De acordo com o texto fornecido, que tipo de habilidade é esquecido mais lentamente?

#### TEXTO FORNECIDO
↓↓↓

Se Amy parar de praticar por muito tempo, poderá esquecer parte do que aprendeu. No entanto, habilidades bem praticadas e automatizadas são esquecidas mais lentamente do que habilidades menos arraigadas na memória. Se Amy pegar um frisbee depois de algum tempo sem jogar poderá inicialmente se sentir “enferrujada” ou sem jeito, por haver esquecido essas habilidades motoras. No entanto, será capaz de reaprendê-las mais rapidamente do que quando as aprendeu pela primeira vez. Por exemplo, para alguém que reaprende a andar de bicicleta depois de anos sem tocar em uma o processo será muito mais rápido do que aprender a andar de bicicleta pela primeira vez.

↑↑↑

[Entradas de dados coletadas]
↓↓↓

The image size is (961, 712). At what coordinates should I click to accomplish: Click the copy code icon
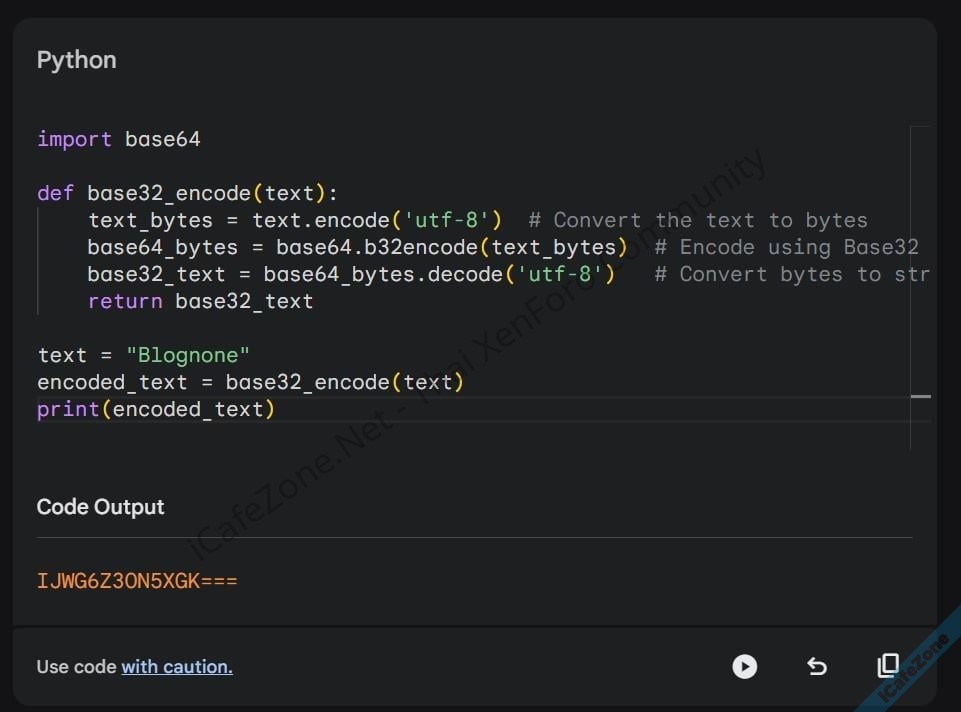[887, 666]
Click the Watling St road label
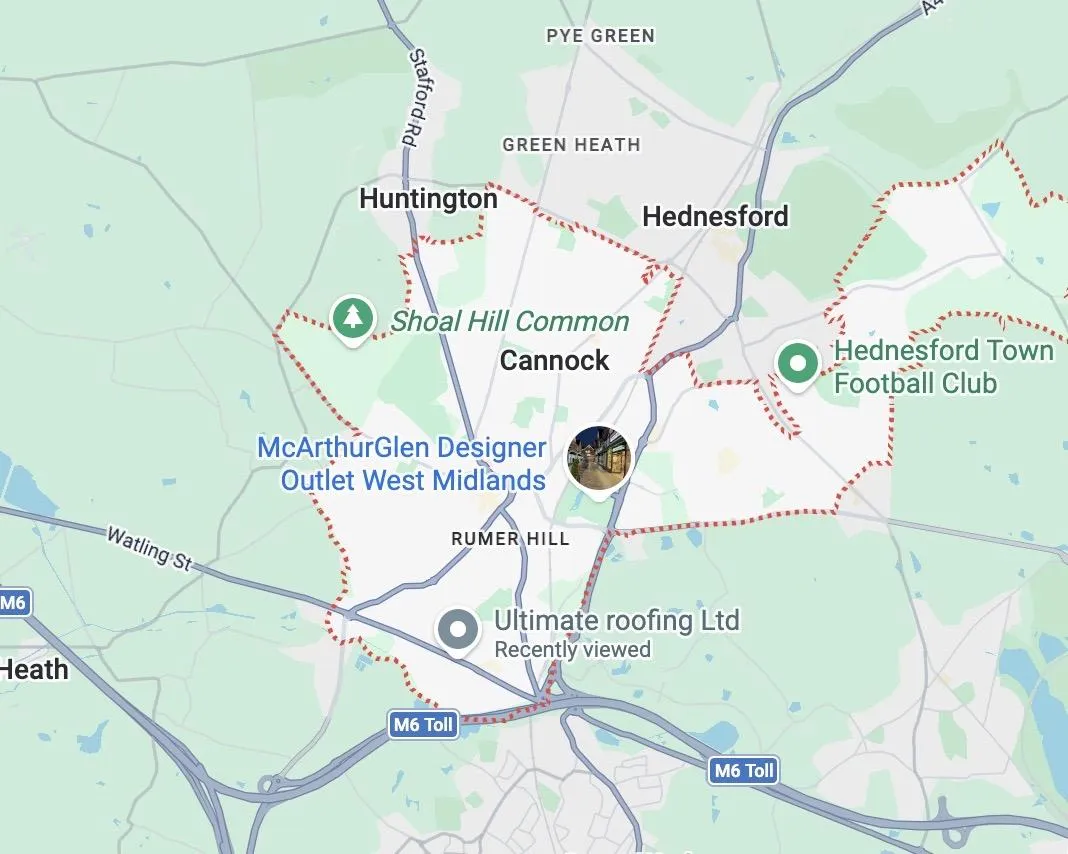This screenshot has height=854, width=1068. point(149,549)
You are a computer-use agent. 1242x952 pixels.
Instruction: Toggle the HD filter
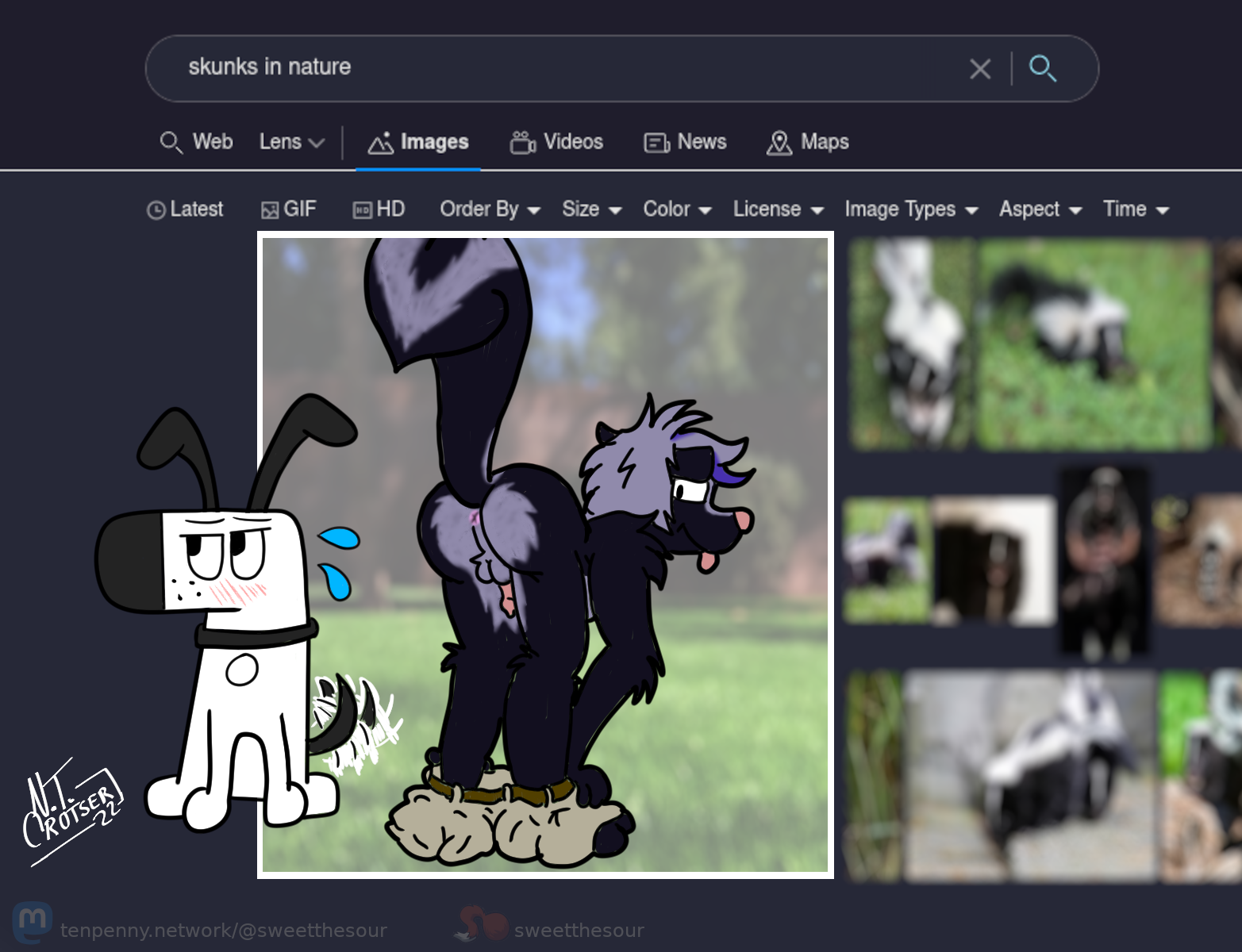(379, 209)
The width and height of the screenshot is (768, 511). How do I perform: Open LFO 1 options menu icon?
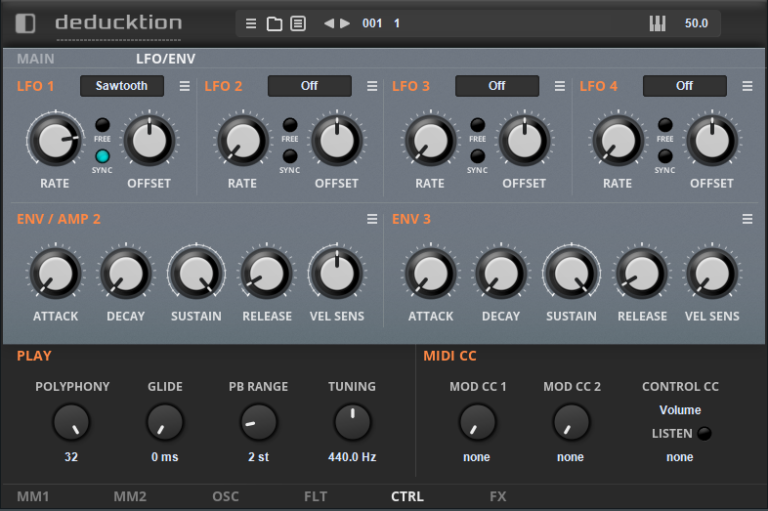click(x=184, y=86)
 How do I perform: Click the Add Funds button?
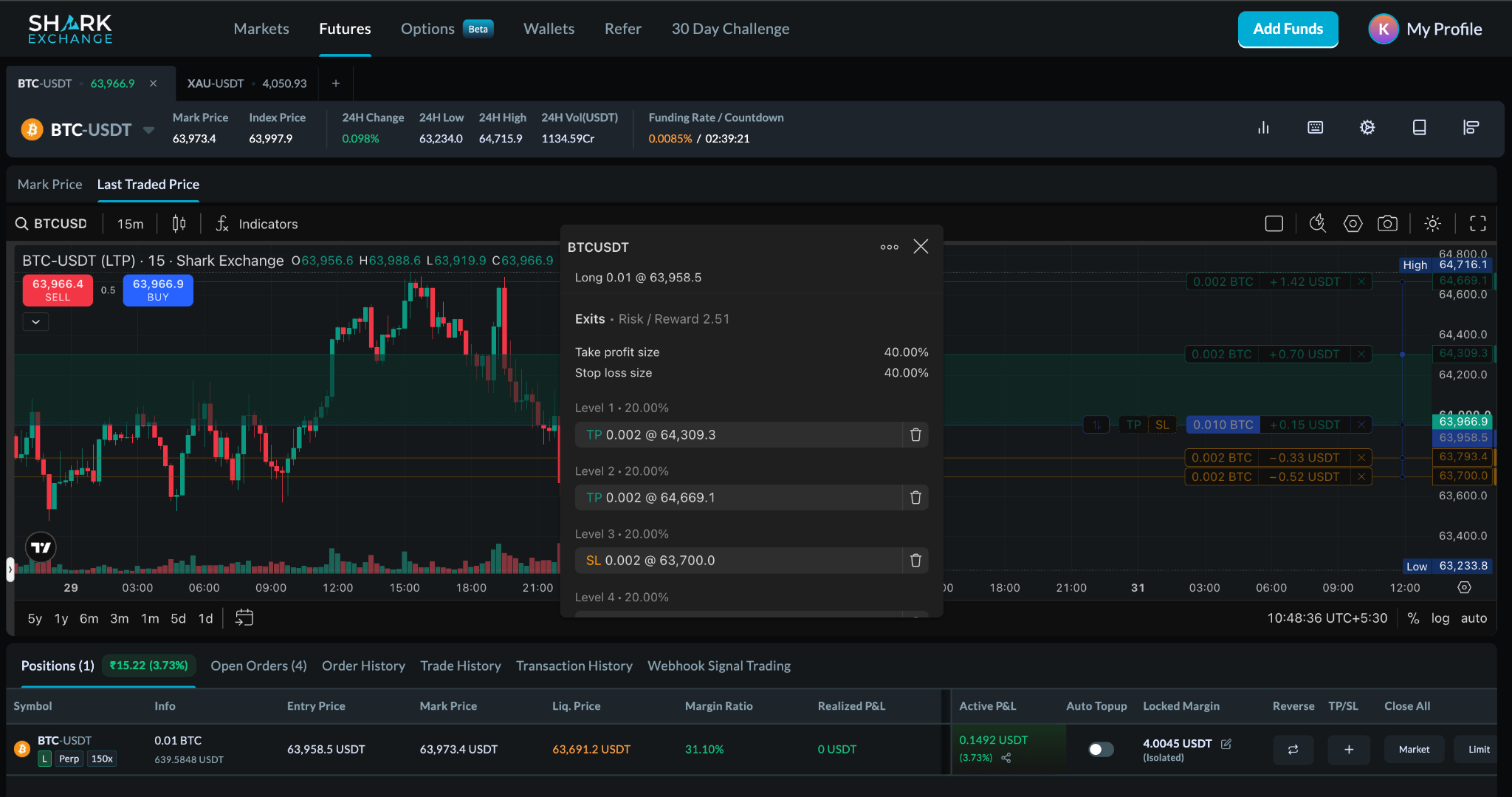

↑↑↑

#### RESPOSTA À TAREFA
As habilidades bem praticadas e automatizadas.